**DIRECTIONS**
Every entry below is to be copied exactly, with nothing left out.

[Collected data entries]

::::

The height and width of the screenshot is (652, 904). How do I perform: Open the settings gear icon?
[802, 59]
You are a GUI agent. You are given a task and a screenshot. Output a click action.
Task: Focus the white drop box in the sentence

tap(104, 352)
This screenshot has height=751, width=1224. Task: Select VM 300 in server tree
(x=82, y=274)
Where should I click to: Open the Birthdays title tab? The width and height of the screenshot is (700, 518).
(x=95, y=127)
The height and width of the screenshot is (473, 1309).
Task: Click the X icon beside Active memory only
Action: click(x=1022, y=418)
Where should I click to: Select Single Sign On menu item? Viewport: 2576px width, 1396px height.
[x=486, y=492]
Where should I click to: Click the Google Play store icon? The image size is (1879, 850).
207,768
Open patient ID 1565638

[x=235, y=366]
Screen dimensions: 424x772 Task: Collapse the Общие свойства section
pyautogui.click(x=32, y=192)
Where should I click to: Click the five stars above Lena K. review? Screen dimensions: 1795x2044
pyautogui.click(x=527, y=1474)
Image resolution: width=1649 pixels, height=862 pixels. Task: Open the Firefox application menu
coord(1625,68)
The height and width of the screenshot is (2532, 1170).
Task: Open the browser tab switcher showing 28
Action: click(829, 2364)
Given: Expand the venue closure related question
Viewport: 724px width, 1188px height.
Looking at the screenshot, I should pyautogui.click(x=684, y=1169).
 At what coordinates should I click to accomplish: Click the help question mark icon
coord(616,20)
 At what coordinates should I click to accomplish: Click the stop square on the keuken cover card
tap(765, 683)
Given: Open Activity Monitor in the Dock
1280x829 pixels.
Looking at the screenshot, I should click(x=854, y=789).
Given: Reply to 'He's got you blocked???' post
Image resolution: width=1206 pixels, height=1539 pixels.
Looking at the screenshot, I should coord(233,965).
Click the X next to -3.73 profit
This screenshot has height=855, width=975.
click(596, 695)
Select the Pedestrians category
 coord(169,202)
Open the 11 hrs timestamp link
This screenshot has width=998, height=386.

::::

**EXERCISE ANSWER**
The height and width of the screenshot is (652, 904). How do I perform: Open the settings gear icon?
[802, 59]
You are a GUI agent. You are given a task and a screenshot. Output a click action.
Task: Focus the white drop box in the sentence

tap(104, 352)
This screenshot has height=751, width=1224. Task: Select VM 300 in server tree
(x=82, y=274)
Where should I click to: Open the Birthdays title tab? The width and height of the screenshot is (700, 518).
(x=95, y=127)
The height and width of the screenshot is (473, 1309).
Task: Click the X icon beside Active memory only
Action: click(x=1022, y=418)
Where should I click to: Select Single Sign On menu item? Viewport: 2576px width, 1396px height.
[x=486, y=492]
Where should I click to: Click the Google Play store icon? The image size is (1879, 850).
207,768
Open patient ID 1565638

[x=235, y=366]
Screen dimensions: 424x772 Task: Collapse the Общие свойства section
pyautogui.click(x=32, y=192)
Where should I click to: Click the five stars above Lena K. review? Screen dimensions: 1795x2044
pyautogui.click(x=527, y=1474)
Image resolution: width=1649 pixels, height=862 pixels. Task: Open the Firefox application menu
coord(1625,68)
The height and width of the screenshot is (2532, 1170).
Task: Open the browser tab switcher showing 28
Action: click(829, 2364)
Given: Expand the venue closure related question
Viewport: 724px width, 1188px height.
Looking at the screenshot, I should pyautogui.click(x=684, y=1169).
 At what coordinates should I click to accomplish: Click the help question mark icon
coord(616,20)
 At what coordinates should I click to accomplish: Click the stop square on the keuken cover card
tap(765, 683)
Given: Open Activity Monitor in the Dock
1280x829 pixels.
Looking at the screenshot, I should click(x=854, y=789).
Given: Reply to 'He's got you blocked???' post
Image resolution: width=1206 pixels, height=1539 pixels.
Looking at the screenshot, I should coord(233,965).
Click the X next to -3.73 profit
This screenshot has height=855, width=975.
click(596, 695)
Select the Pedestrians category
 coord(169,202)
Open the 11 hrs timestamp link
This screenshot has width=998, height=386.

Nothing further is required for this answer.